▸ Saved data entries:
◇ ◇ ◇ ◇ ◇ ◇ ◇

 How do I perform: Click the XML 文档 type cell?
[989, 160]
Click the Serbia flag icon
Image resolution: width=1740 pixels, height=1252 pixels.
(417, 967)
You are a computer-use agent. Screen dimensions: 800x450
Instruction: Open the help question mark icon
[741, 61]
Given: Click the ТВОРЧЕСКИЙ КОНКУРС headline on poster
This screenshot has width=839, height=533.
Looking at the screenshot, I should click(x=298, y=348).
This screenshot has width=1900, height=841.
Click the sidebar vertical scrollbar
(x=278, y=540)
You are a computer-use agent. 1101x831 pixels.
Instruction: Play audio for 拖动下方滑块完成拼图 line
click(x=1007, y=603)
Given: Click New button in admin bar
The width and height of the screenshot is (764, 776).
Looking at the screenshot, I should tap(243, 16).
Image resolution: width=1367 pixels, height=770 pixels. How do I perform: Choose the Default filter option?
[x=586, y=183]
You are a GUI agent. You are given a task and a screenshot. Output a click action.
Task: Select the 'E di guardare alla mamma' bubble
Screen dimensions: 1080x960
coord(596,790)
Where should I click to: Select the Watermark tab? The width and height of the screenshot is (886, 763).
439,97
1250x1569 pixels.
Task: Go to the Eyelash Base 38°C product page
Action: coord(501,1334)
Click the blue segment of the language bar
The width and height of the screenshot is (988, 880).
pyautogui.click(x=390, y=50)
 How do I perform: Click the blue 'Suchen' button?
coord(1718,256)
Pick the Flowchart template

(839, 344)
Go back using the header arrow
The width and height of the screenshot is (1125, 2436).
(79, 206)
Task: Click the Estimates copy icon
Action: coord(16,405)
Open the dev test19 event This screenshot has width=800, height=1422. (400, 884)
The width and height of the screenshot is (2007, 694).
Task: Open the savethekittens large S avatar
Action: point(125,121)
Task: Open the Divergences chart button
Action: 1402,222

◇ ◇ ◇ ◇ ◇ ◇ ◇

▸ What to do: The data should be transcribed exactly, line for line.

▸ Answer box:
 How do I perform: Click the XML 文档 type cell?
[989, 160]
Click the Serbia flag icon
Image resolution: width=1740 pixels, height=1252 pixels.
(417, 967)
You are a computer-use agent. Screen dimensions: 800x450
Instruction: Open the help question mark icon
[741, 61]
Given: Click the ТВОРЧЕСКИЙ КОНКУРС headline on poster
This screenshot has width=839, height=533.
Looking at the screenshot, I should click(x=298, y=348).
This screenshot has width=1900, height=841.
Click the sidebar vertical scrollbar
(x=278, y=540)
You are a computer-use agent. 1101x831 pixels.
Instruction: Play audio for 拖动下方滑块完成拼图 line
click(x=1007, y=603)
Given: Click New button in admin bar
The width and height of the screenshot is (764, 776).
Looking at the screenshot, I should tap(243, 16).
Image resolution: width=1367 pixels, height=770 pixels. How do I perform: Choose the Default filter option?
[x=586, y=183]
You are a GUI agent. You are given a task and a screenshot. Output a click action.
Task: Select the 'E di guardare alla mamma' bubble
Screen dimensions: 1080x960
coord(596,790)
Where should I click to: Select the Watermark tab? The width and height of the screenshot is (886, 763).
439,97
1250x1569 pixels.
Task: Go to the Eyelash Base 38°C product page
Action: coord(501,1334)
Click the blue segment of the language bar
The width and height of the screenshot is (988, 880).
pyautogui.click(x=390, y=50)
 How do I perform: Click the blue 'Suchen' button?
coord(1718,256)
Pick the Flowchart template

(839, 344)
Go back using the header arrow
The width and height of the screenshot is (1125, 2436).
(79, 206)
Task: Click the Estimates copy icon
Action: coord(16,405)
Open the dev test19 event This screenshot has width=800, height=1422. (400, 884)
The width and height of the screenshot is (2007, 694).
Task: Open the savethekittens large S avatar
Action: point(125,121)
Task: Open the Divergences chart button
Action: 1402,222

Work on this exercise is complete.